So named because it was to be scrapped
at Albert Drapers in Hull but thankfully
he kept it instead.
No.5305, curiously and unlike most preserved Black 5s, is usually known by its LMS number. It is an Armstrong Whitworth locomotive constructed in 1937. It spent its working life all over the more southerly sections of the former LMS network and saw its final allocation to Lostock Hall (in Preston), and lasted to the end of main line steam on British Railways in the summer of 1968. It was then sent for scrap.
No.5305 became the last locomotive on the scrap line of Drapers of Hull, who broke up 742 former BR locomotives.
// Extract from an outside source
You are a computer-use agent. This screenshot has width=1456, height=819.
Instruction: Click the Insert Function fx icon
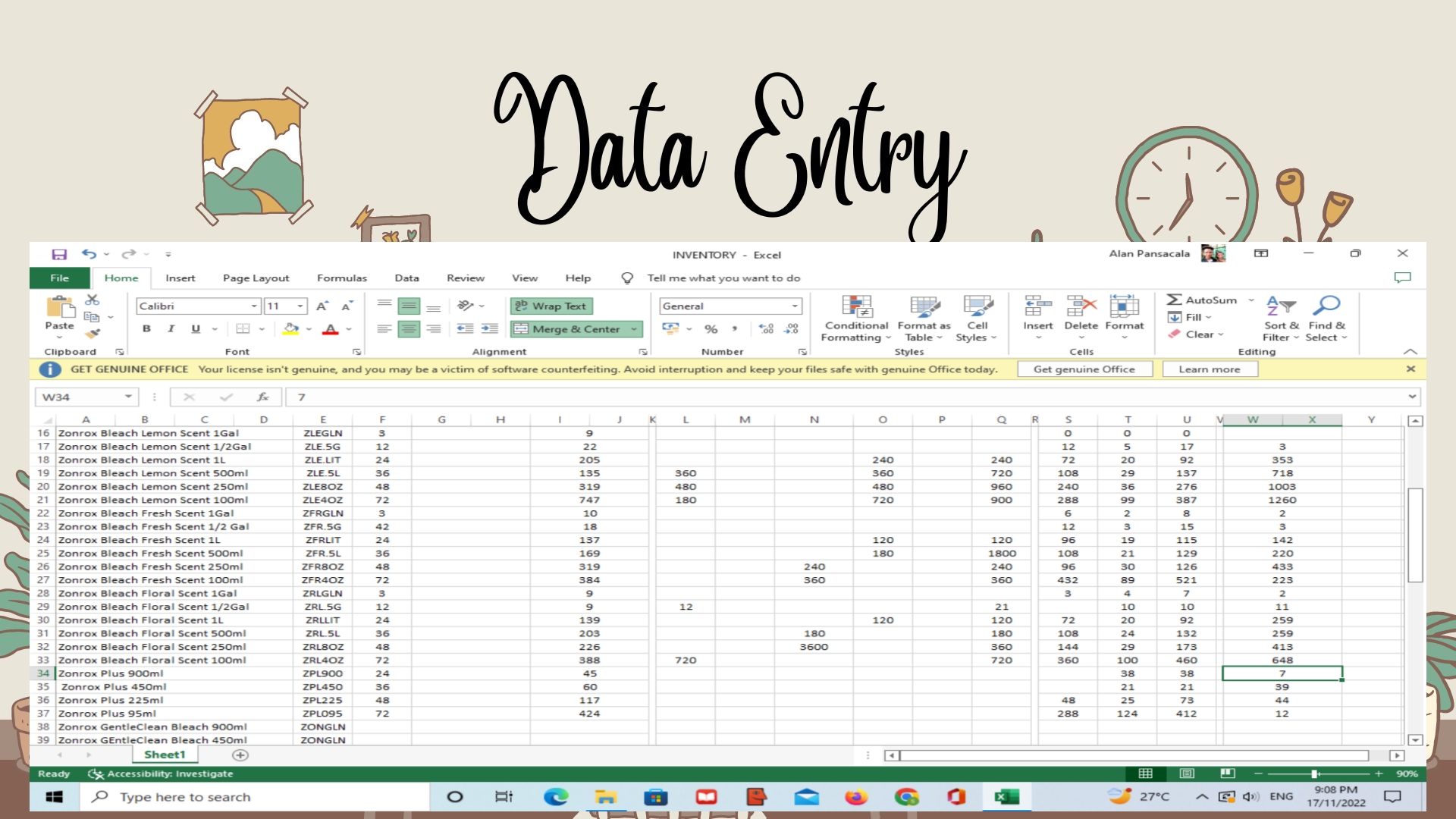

No.5305 was to have been the 743rd and last, but it was decided to keep it and bring it back to full running order.
No.5305 was put in the care of the Humberside Locomotive Preservation Group and based at Hull Dairycoates MPD where it was eventually brought up to full main line standard. The locomotive left Hull Dairycoates in April, 1992 on the closure of that shed and went to RAF Binbrook in Lincolnshire. It arrived on the GCR 20th November, 1996 and was returned to service in 2003. On 26th April, 2005 the Mayor of Charnwood, Mike Jones, welcomed the Lord Mayor of Hull, John Fareham, to the Great Central Railway to re-name the engine “Alderman A E Draper’” using the plates used when the locomotive was first named in 1984. The locomotive remains in the ownership of A E Draper and Sons and is in the long term care of the 5305 Locomotive Association, the successor to the Humberside Locomotive Preservation Group.
Now at the Keighley and Worth Valley Railway. A long term visitor to the Railway, 5305 Locomotive Association’s LMS 5MT is normally based on the Great Central Railway.